When you’re in the minority, it rarely occurs to anyone that you could be right. The smirking majority isn’t likely to wake up and see that there’s nothing healthy or positive or good about a gathering of thousands of drunken, drug-addled pieces of human garbage, most of whom are carrying sexually transmitted diseases. If I don’t think there’s anything of value to be found in such a place, there might be some substance to what I’m saying because I’ve spent more time there than most. I look around and see people doing destructive things to themselves and to others and I don’t like being there and I don’t like them. I like the money I make as a result of all of it, but this doesn’t necessarily mean I have to do my job with a smile on my face.

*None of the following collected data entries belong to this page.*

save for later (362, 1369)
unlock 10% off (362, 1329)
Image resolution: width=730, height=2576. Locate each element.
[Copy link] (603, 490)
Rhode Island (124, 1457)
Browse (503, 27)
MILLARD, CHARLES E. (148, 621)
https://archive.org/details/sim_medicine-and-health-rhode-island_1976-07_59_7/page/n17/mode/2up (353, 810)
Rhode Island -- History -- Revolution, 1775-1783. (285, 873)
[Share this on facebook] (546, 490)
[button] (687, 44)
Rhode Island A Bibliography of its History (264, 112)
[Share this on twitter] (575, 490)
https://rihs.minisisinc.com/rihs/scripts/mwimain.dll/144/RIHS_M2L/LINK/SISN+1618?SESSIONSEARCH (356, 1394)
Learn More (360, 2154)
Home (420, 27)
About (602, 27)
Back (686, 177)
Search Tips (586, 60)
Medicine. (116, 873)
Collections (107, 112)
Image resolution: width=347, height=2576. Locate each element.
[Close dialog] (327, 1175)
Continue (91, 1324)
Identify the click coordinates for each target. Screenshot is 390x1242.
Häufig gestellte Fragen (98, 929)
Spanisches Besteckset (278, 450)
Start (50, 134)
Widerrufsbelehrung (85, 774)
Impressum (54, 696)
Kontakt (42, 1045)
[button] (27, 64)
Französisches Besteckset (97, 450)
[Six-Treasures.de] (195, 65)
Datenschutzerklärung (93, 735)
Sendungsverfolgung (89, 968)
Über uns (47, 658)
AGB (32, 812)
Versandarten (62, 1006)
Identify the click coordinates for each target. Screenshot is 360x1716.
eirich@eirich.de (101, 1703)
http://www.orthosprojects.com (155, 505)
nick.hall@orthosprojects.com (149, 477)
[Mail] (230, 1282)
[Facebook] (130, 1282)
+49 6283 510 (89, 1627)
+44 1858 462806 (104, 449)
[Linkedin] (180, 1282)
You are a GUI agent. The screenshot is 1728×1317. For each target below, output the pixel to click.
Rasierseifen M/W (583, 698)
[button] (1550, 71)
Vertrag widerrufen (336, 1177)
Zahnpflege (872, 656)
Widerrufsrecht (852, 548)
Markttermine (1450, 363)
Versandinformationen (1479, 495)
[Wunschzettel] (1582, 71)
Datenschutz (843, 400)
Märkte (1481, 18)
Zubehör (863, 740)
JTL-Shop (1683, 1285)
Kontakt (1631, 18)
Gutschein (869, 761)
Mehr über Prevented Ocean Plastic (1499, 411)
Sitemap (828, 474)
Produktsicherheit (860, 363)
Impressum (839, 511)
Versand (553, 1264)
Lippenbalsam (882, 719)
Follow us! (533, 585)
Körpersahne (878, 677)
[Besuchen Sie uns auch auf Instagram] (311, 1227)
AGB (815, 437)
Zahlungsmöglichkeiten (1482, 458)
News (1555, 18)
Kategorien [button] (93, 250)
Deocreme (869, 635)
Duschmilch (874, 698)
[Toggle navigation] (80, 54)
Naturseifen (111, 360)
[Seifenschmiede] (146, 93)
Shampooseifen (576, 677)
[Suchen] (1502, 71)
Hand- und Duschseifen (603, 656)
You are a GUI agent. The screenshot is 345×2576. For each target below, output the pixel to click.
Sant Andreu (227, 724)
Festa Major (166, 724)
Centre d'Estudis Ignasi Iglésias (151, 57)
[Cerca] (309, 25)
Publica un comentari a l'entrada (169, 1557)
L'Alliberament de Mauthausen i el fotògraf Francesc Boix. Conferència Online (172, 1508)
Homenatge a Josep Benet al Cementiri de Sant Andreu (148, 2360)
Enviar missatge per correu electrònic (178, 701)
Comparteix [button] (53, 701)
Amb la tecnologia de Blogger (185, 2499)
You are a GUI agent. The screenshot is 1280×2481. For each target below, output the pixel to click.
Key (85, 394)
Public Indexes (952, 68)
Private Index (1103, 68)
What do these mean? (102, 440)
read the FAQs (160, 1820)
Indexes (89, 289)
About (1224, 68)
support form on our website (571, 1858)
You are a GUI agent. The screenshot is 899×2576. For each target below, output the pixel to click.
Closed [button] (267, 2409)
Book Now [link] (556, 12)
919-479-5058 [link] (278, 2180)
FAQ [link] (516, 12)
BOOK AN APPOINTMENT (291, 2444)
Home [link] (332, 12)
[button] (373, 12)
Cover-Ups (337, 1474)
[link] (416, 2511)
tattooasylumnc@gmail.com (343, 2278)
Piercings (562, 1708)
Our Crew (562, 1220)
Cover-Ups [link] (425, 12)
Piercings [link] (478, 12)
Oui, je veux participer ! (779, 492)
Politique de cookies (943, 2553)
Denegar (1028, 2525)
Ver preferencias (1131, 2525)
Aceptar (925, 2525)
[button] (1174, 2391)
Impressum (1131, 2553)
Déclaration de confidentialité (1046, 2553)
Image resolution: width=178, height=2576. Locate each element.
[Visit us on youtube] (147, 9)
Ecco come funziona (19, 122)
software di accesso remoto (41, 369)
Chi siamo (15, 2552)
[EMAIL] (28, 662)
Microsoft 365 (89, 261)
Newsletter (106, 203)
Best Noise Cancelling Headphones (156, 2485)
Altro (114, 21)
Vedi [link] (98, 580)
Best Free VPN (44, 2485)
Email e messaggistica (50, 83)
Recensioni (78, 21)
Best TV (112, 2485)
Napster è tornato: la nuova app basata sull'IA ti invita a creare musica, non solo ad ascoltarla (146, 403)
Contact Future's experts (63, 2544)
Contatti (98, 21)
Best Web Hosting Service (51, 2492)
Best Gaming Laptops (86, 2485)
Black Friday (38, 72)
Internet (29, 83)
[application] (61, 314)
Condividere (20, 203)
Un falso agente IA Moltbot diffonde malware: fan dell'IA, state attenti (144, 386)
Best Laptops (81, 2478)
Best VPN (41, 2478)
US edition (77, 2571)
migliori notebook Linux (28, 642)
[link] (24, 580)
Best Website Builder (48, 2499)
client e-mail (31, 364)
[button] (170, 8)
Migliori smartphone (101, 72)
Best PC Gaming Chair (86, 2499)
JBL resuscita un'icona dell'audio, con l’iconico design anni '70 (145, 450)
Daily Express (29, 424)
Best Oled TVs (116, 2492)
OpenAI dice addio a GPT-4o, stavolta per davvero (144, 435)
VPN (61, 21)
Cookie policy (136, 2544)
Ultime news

Still, they wink at you as if they know better. They laugh at you as though they’ve been enlightened and you haven’t. They talk to you as if it’s just that simple to “do the right thing” and come over to their side, as if the right thing to do is to accept these people and their bullshit as something natural and correct. “You’ve strayed,” they say, “but all you have to do is turn that frown around and come back to the flock. Not everyone is an enemy, you know.”

What they don’t take into account is that there are things – I’ll call them “truths” – that are absolute. I know these things better than I know my own name, and even the smiles and chortles of those who think they “understand the problem” can’t overcome the fact that certain of these truths are universal.

These people who come to my club three nights a week and drink and drug themselves into oblivion? They’re not good people. They’re people with psychological problems that will inevitably devolve into physical ones. Most of them suffer from massive chemical dependencies. Those who don’t are simply world class narcissists who can’t go through five minutes of their lives without shamelessly drawing attention to themselves and everything they own. And none of them – not a single motherfucking one of them – has any idea how to coexist with the rest of the population in a reasonable, considerate, hassle-free manner.

If I play their game – and smile and laugh and “go along to get along” – the natural order of things comes out of alignment for me. I’m a flounder on the dock. If I don’t play their game, I’m a curiosity. An angry guy at whom the crowd can laugh and roll its collective eyes.

Being different, however, doesn’t make me wrong.